She asked if any of the third graders knew about autism, and a few hands popped up around the classroom.
Then Kirsten Maloney asked if they knew anyone with autism. The same hands waved in the air.
The curly haired girl in orange had a friend with autism, the girl with the long brown ponytail had a cousin on the spectrum, the boy next to her had a younger brother who was in a special education class there at Vinton Elementary School.
“Trick question,” Maloney said motioning to the back of the room where her son sat. “You all know Orion.”
Orion, Maloney’s 9-year-old son, sat on his mom’s lap as she explained the autism spectrum like a rainbow with different shades of ability.
“Those are just fancy words for saying that his brain works a little differently than other people,” Maloney said.
Orion burrowed his face into his mom's shoulder as she told the class about how Orion avoids direct eye contact when he’s uncomfortable and the way he shakes his wrists when he’s frustrated.
“Excuse me,” he said, interrupting his mother. “Why are we not getting on the bus?
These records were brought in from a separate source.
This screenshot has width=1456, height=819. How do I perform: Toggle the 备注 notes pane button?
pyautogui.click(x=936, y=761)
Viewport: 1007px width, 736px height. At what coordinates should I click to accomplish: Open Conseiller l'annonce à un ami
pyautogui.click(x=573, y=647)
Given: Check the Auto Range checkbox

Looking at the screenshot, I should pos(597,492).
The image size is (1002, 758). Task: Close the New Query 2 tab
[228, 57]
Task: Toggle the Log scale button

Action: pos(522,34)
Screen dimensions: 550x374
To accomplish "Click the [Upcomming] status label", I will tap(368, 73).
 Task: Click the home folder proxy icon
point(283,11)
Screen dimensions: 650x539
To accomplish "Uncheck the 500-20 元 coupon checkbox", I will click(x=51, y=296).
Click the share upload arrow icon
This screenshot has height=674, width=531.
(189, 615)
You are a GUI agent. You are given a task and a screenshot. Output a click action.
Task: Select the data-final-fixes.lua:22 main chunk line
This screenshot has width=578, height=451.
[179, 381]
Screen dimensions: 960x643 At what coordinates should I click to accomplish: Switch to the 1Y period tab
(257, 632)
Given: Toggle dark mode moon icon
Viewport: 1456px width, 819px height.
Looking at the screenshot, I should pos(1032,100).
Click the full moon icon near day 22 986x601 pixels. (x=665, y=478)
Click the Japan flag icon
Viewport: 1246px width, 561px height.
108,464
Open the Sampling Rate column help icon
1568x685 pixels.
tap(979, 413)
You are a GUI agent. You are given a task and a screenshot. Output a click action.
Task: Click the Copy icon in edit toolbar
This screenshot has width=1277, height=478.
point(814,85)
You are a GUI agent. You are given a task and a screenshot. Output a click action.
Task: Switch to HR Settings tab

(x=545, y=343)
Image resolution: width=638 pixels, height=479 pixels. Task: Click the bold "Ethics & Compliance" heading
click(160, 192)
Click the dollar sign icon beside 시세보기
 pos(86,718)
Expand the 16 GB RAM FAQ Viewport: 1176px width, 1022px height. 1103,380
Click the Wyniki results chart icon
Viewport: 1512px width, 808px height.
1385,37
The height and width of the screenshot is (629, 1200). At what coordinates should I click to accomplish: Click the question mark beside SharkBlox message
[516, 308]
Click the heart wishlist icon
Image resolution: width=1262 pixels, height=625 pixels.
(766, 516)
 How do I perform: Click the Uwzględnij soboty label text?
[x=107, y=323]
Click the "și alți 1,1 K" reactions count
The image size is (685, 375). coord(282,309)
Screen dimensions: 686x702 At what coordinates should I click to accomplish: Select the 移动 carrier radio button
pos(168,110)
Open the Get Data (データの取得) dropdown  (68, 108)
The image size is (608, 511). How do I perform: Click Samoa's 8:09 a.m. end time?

Are you picking me up?”
This diversion from the usual schedule put Orion on edge, but Maloney gave him a kiss on the forehead and asked for patience.
She sent him back to his seat, where Miss Jen, his paraprofessional, was slipping stale Twizzlers out of a baggie. She handed them over for Orion to gnaw on, instead of chewing on the same spot on his hands.
Orion is one of 1,533 students in Lafayette School Corp. and part of the 19.5 percent who are receiving some form of special education.
He is one of four in Brittany Ristau’s third grade class at Vinton.